Gottesdienste auf der Straße

Erfahrungen von zwei Gottesdiensten auf der Straße

Von zwei Gottesdiensten während Straßenexerzitien berichten Elisabeth Steiff, Martina Fröhlinger, Christian Herwartz, Nadine Gatzweiler

Gottesdienst zu Gefangensein und Befreiung an einem ehemaligen Frauengefängnis

Bei der Gottesdienstvorbereitung begleitete uns das Thema „Befreiung“. Was lag näher als Ort dafür ein Gefängnis zu wählen?! Angewärmt war dieser Ort durch einen Teilnehmer, der am Tag vorher mit einem Audioguide auf den Spuren eines ehemaligen Frauengefängnisses war. In der anderen Austauschgruppe war das Thema „Respekt“ virulent. So konnten wir beides miteinander verbinden.

Mit einer kurzen Statio begannen wir, um für den Weg dorthin aufmerksam und ausgerichtet zu sein. Die Leitfrage lautete: Mit welchem Ziel bin ich auf dem Weg zu einem Gefängnis? Welche Schuhe möchte ich ausziehen? Die Schuhe der Distanz, der Ausgrenzung, des Besser Wissens, der Verachtung, der Überheblichkeit usw. jeder und jede möge eigene Konkretisierungen für sein Leben finden.

INHALT DES DATENSATZES:

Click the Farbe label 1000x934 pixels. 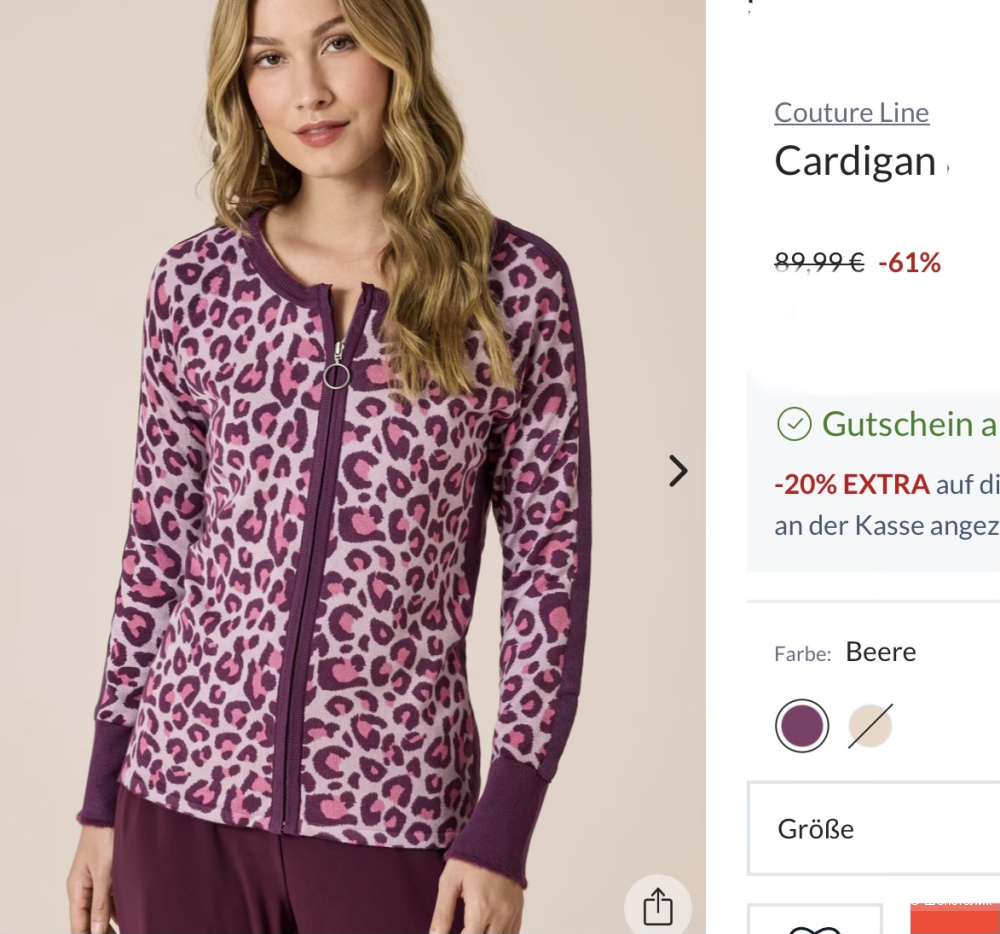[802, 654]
==
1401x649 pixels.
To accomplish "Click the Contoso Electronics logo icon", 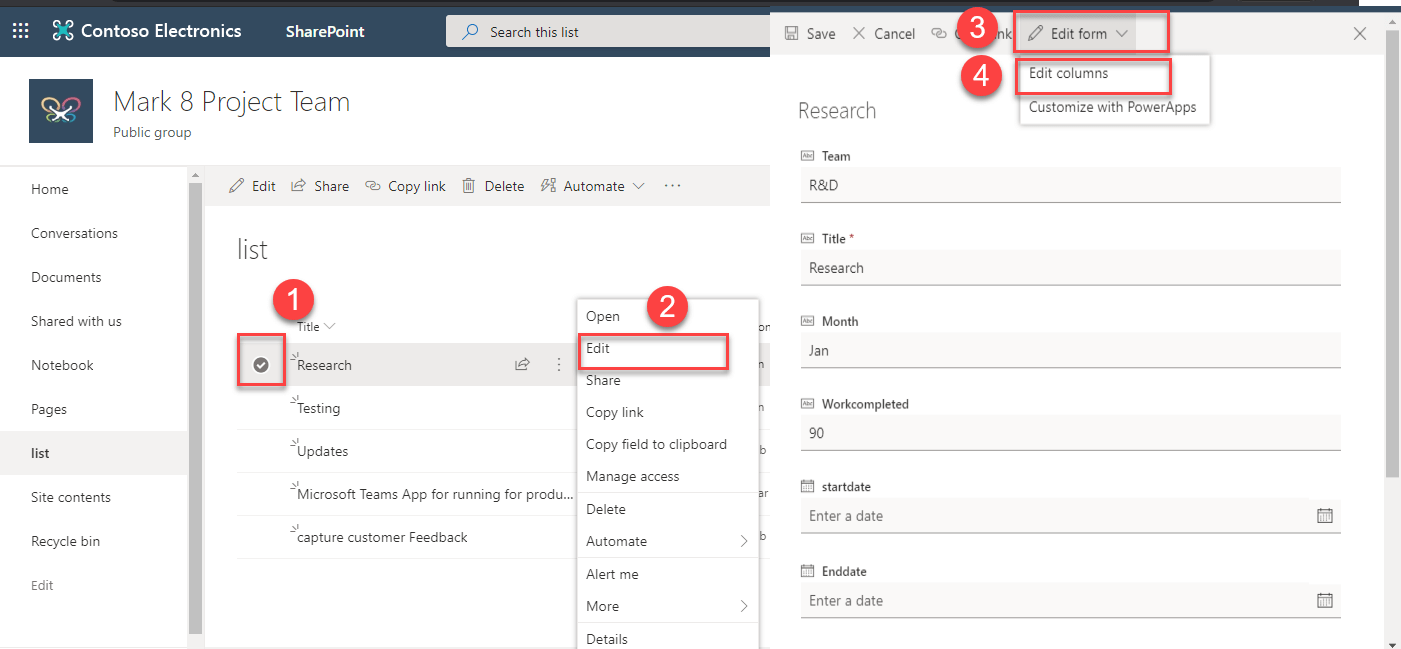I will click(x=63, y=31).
* * *
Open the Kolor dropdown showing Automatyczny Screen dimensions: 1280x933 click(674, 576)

AUFGABEN:
#1 Beantworte zum Bericht über die Gottesdienste auf der Straße kurz:
(a) Welches Thema begleitete die Gottesdienstvorbereitung?
(b) Welches Thema war in der anderen Austauschgruppe virulent?
(c) Womit begann der Gottesdienst, bevor man sich auf den Weg machte?
#2 Gib aus dem Bericht über die Gottesdienste auf der Straße alles von „Gottesdienst zu Gefangensein“ bis hinunter zu „beides miteinander verbinden.“ wortgetreu wieder.
Das Material wird zur Bearbeitung nicht benötigt.

ANTWORTEN NACHEINANDER:
#1
(a) Das Thema „Befreiung“.
(b) Das Thema „Respekt“.
(c) Mit einer kurzen Statio.

#2
Gottesdienst zu Gefangensein und Befreiung an einem ehemaligen Frauengefängnis

Bei der Gottesdienstvorbereitung begleitete uns das Thema „Befreiung“. Was lag näher als Ort dafür ein Gefängnis zu wählen?! Angewärmt war dieser Ort durch einen Teilnehmer, der am Tag vorher mit einem Audioguide auf den Spuren eines ehemaligen Frauengefängnisses war. In der anderen Austauschgruppe war das Thema „Respekt“ virulent. So konnten wir beides miteinander verbinden.